[Opening Records supplied section]

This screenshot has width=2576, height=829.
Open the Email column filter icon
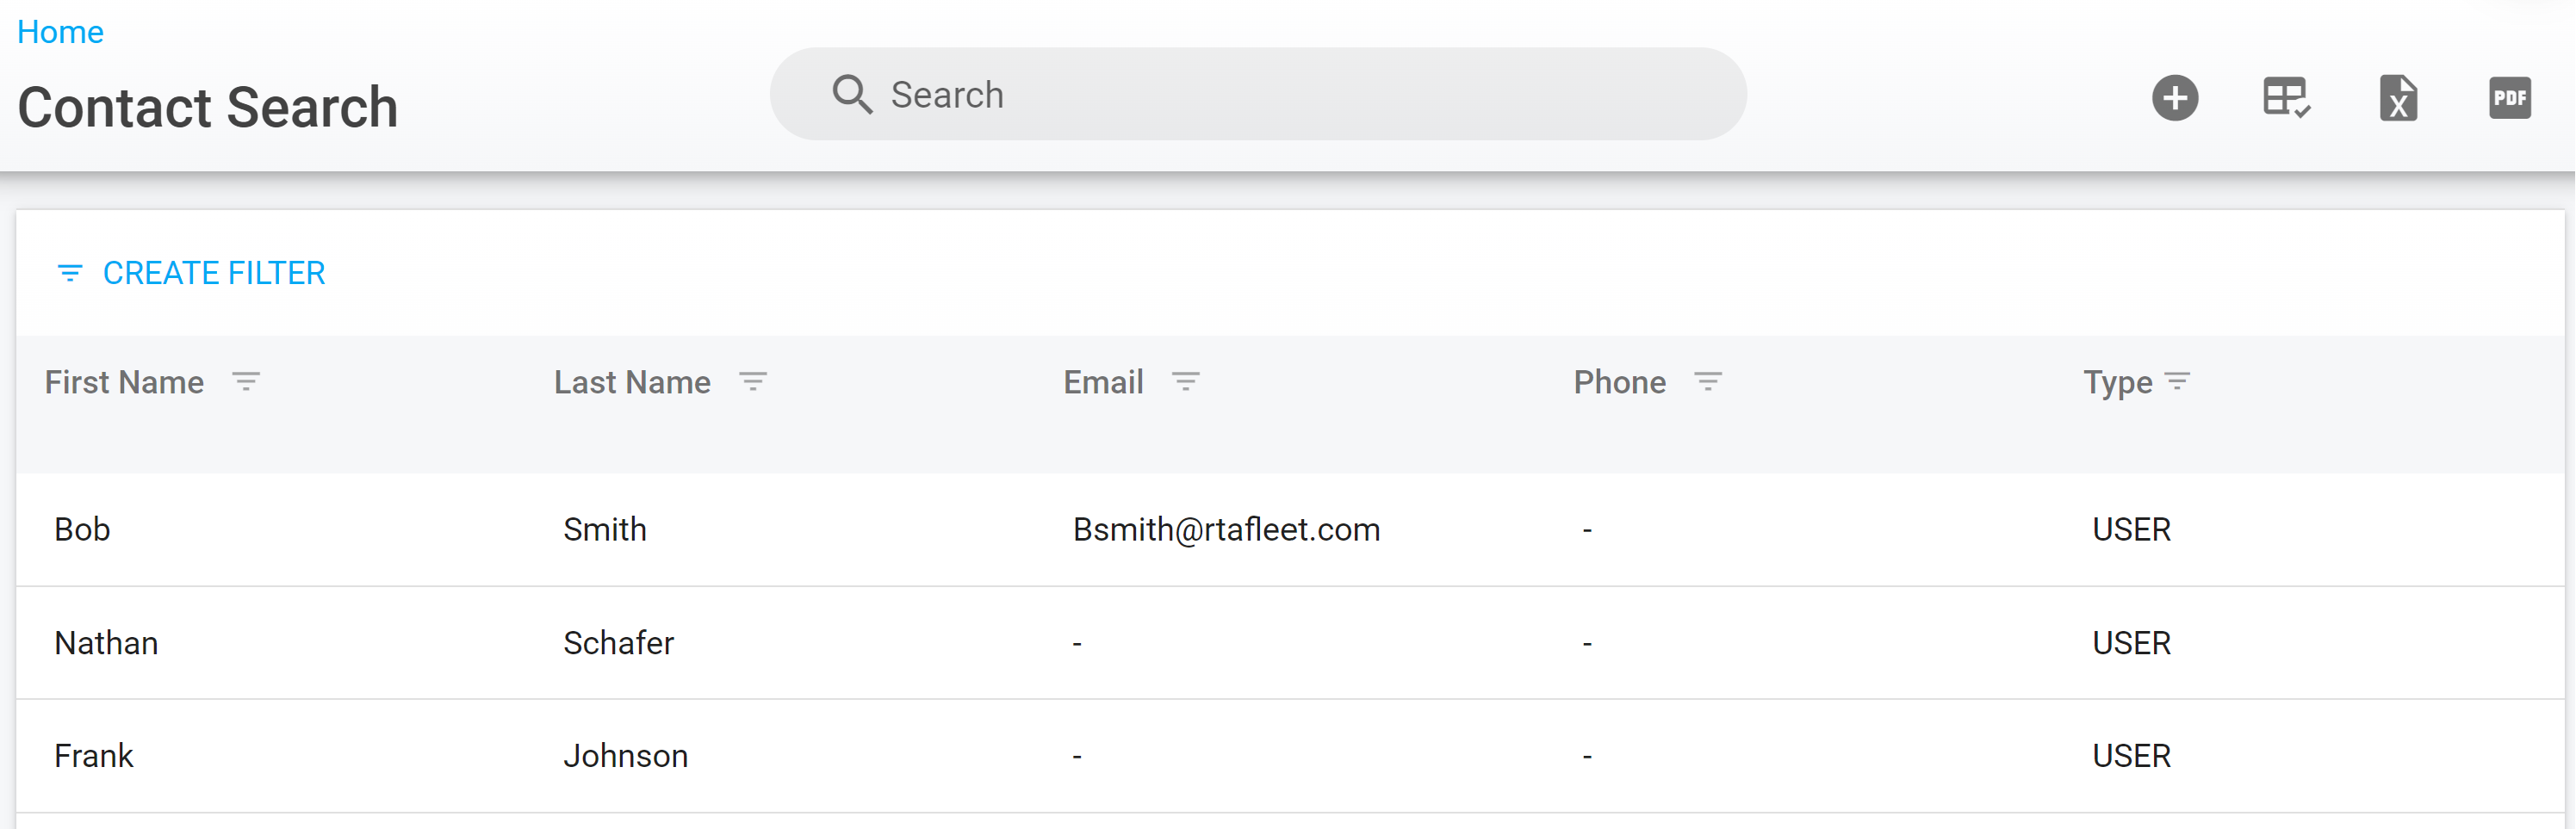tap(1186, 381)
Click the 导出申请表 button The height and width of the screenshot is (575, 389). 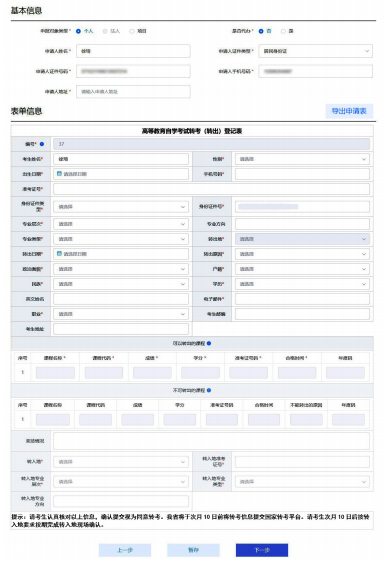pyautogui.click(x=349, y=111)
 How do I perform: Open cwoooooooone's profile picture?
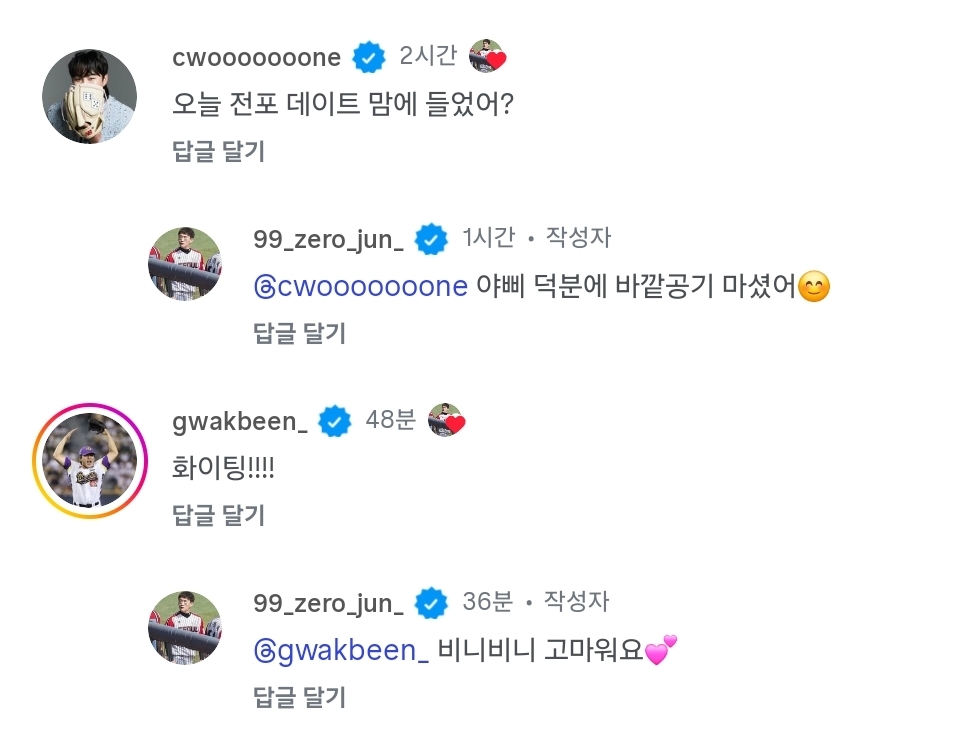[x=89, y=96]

[Closing Records supplied section]

**Exercise description:**
Copy out exactly the lines that run from the line containing "How do I perform: Open" through the last line of the material, and nothing more; omit the pictures.

**Finished task:**
 How do I perform: Open cwoooooooone's profile picture?
[x=89, y=96]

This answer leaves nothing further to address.